My guess would be that most Christians have a kind of 'folk morality' - they don't have explicit theories of ethics, but rather have an organic, messy series of moral convictions that they have not systematised, but which are heavily influenced by Christianity as they understand it (which depending on their tradition involves things like reading the Bible, what they learned in Sunday School growing up, what their ministers or pastors tell them, what they absorb via osmosis from other Christians, and so on).

Most Christians therefore probably endorse some strict moral rules or duties (e.g. the Ten Commandments), also endorse virtues (e.g. the Fruits of the Spirit, "let the same mind be in you that was in Christ Jesus", etc.), and also are sensitive to consequences (e.g. "by their fruits shall you know them"). Depending on which of these things you emphasise, you can try to spin Christianity as deontological, virtue-ethics-focused, or consequentialist (of which utilitarianism is a subset), but I think any attempt to simplify it down to one of them would be misleading.

It seems more likely to me that there is no general consensus on these kinds of ethical theories among Christians. Rather, Christians as a group probably more-or-less endorse the ideas that they should follow moral rules, that they should strive to become good people, and that they should try to produce good outcomes for the world. And if you try to force them to consider edge cases where some of those principles conflict, as philosophers do in order to refine theories like deontology or consequentialism, I expect most Christians would umm and ahh and not have clear answers.

So with that in mind, what's going on with the, "How can you be good without God?" question?
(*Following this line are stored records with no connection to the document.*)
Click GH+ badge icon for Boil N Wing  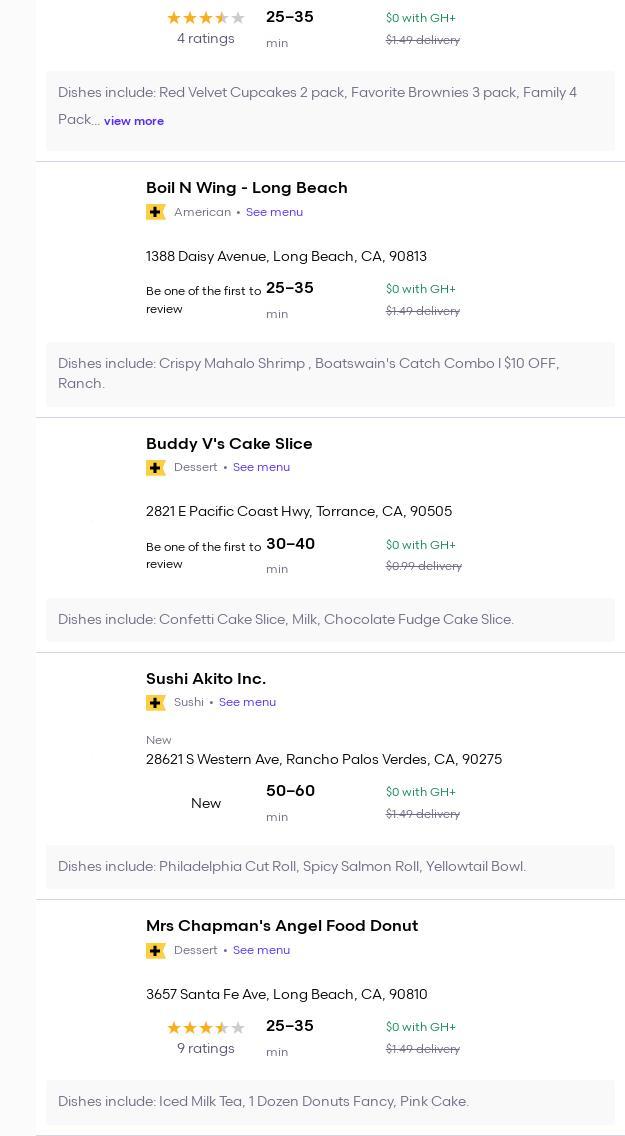(x=155, y=212)
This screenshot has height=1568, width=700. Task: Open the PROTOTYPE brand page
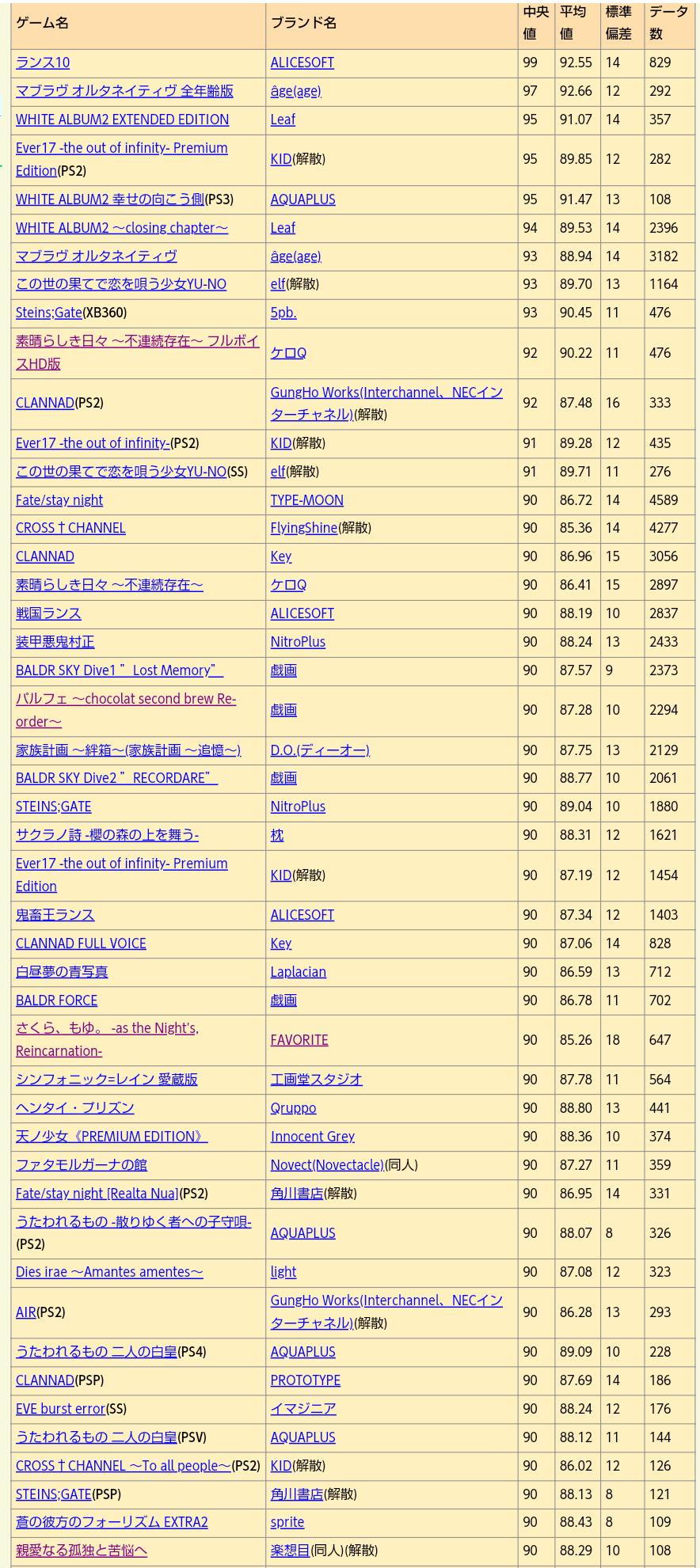(x=305, y=1380)
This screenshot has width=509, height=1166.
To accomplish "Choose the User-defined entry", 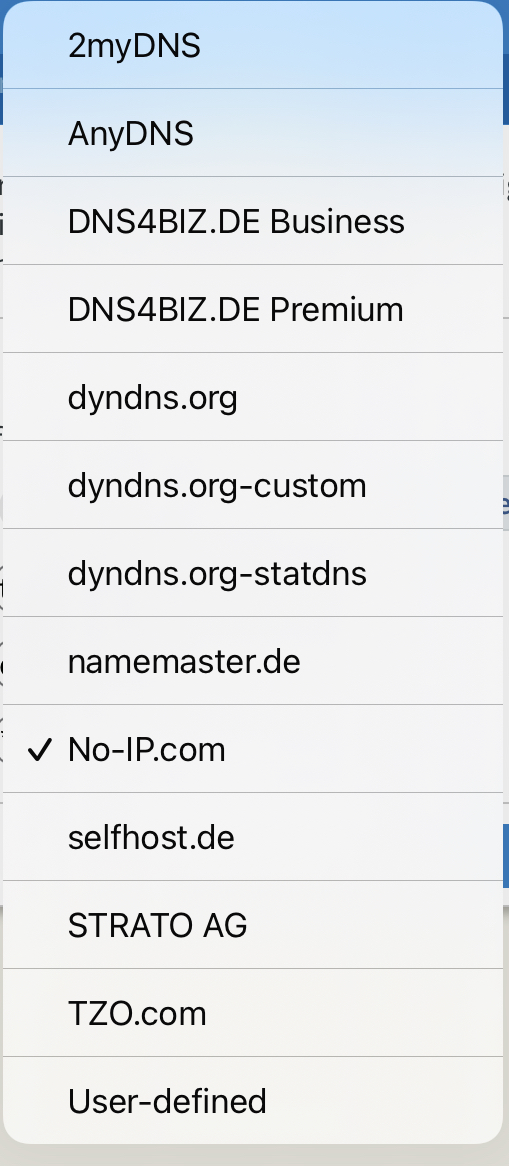I will 253,1101.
I suspect it's probably just as simple as the fact that a lot of Christians regularly incorporate God into their moral reasoning. When faced with an ethical question, they ask themselves questions like what would Jesus do, or what does the Bible say about this, or they engage in practices like praying for guidance. If you do that a lot, you're from a community where that is the default form of moral reasoning, and you have very little experience with other people... well, people who don't do it are going to seem weird. Hence the question - how do you do morality, in a practical sense, without this framework? What framework do you use instead?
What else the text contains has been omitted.